Although HPC has been described as borderline malignant, its clinical behavior is difficult to predict and long-term follow-up is indicated, since recurrence and metastasis have been reported even after prolonged disease-free intervals [1, 9, 18]. Factors affecting prognosis are mainly tumor grade and completeness of resection; however, in multivariate analysis, they do not reach statistical significance in most papers due to small sample sizes [9].

Comparison between low- and high-grade tumors has shown that even grade II tumors have significant metastatic potential and often relapse [3]. High-grade tumors recur earlier than low-grade tumors and decrease OS rates [9, 11].

The survival benefit of gross total resection applies to both CNS and extra-CNS HPCs, although extra-CNS tumors tend to be larger and more advanced and with shorter OS [12].

In their study, Damodaran et al. reported OS at 5, 10, 15, and 20 years at 79%, 56%, 44%, and 22%, respectively [19]. For grade II tumors, OS was 216 months, while for grade III tumors OS was 142 months. Local recurrence rates at 5, 10, and 15 years were 20%, 54%, and 77%, while distant metastasis rates at 5, 10, and 15 years were 10%, 31%, and 77%.

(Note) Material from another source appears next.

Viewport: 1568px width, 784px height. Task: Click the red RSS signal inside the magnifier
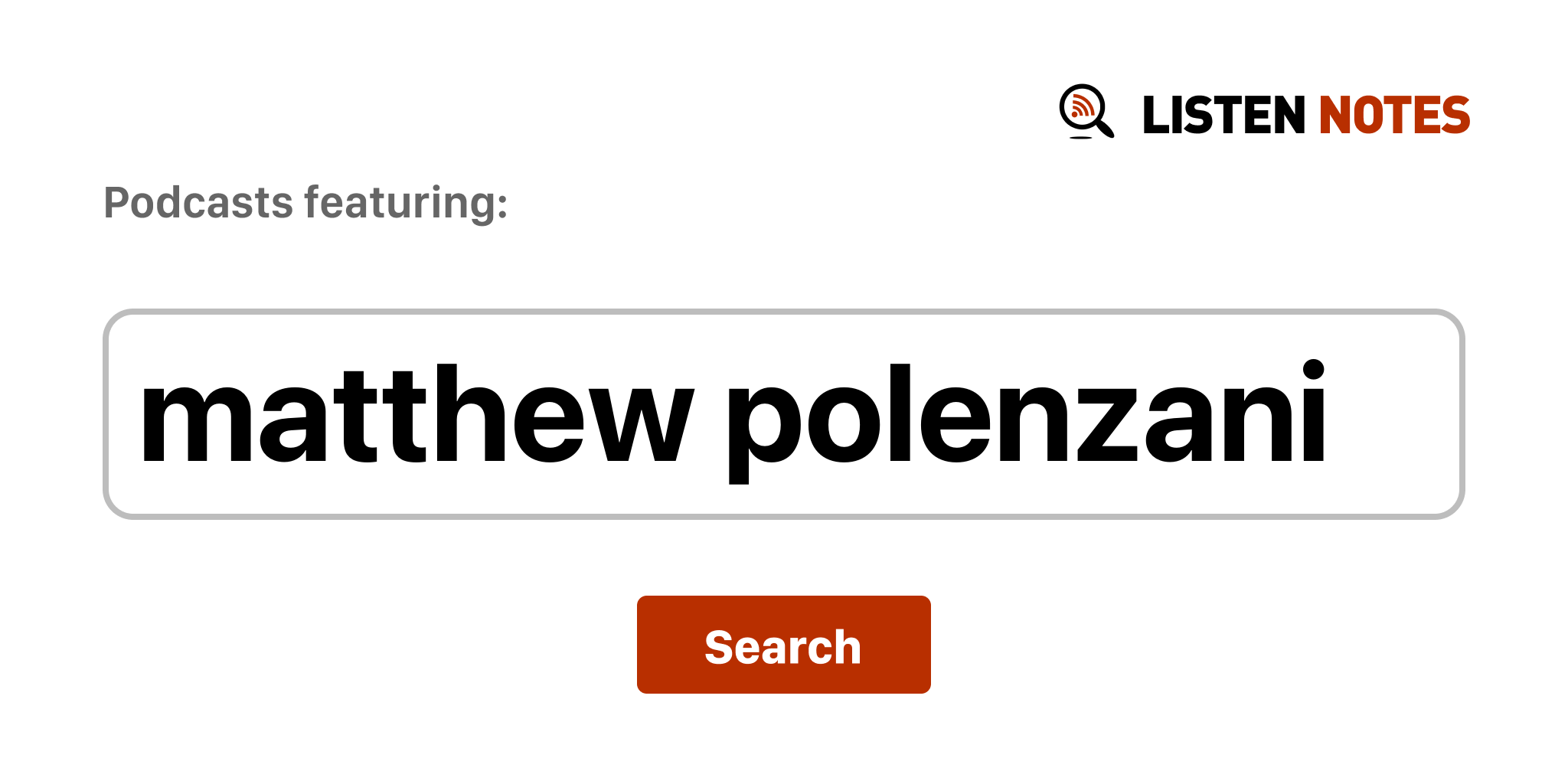click(1082, 106)
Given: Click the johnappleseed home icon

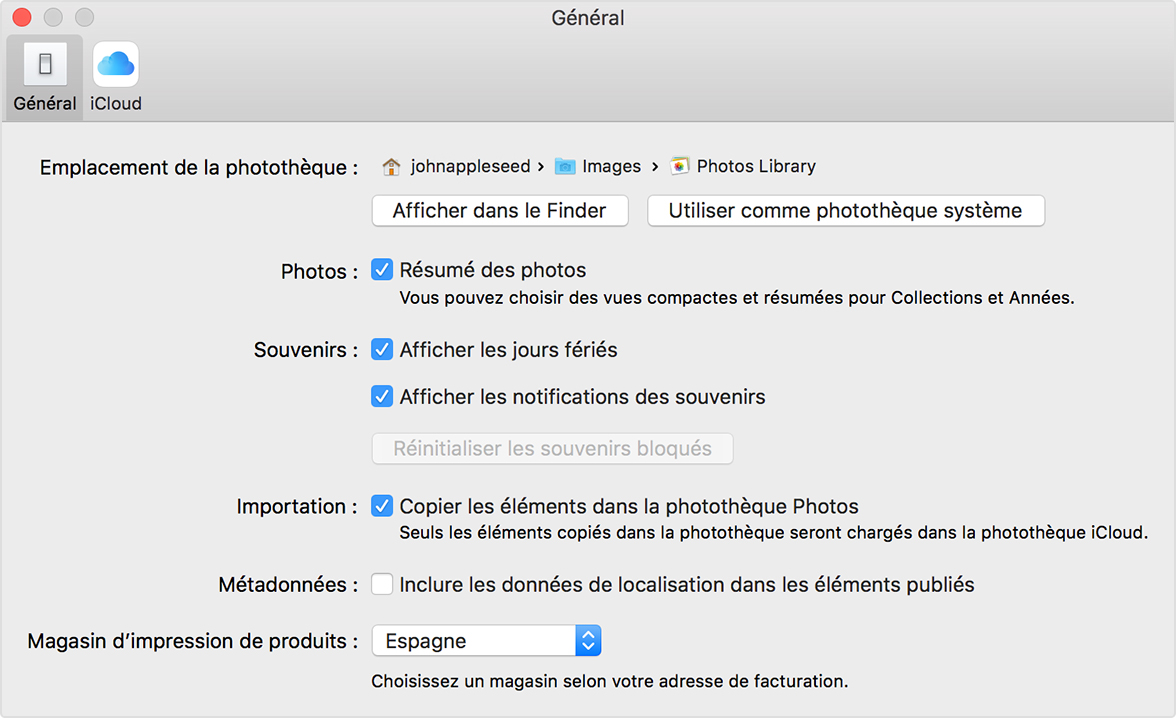Looking at the screenshot, I should 389,166.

Although liver metastatic disease is a surrogate marker of tumor hematogenous dissemination, long-term survival after hepatectomy is reported. Extrahepatic disease is not a contraindication to liver resection in case of local control, as reported in our case. In essence, if the time interval between the primary lesion and the liver metastatic disease is prolonged, major hepatectomy is justified in young individuals. In case of liver recurrence, re-resection combined with TAE is highly recommended, due to the hypervascular nature of the tumor [20].

This paper is published with the written consent of the patient.

Conflict of Interests

The authors declare no conflict of interests.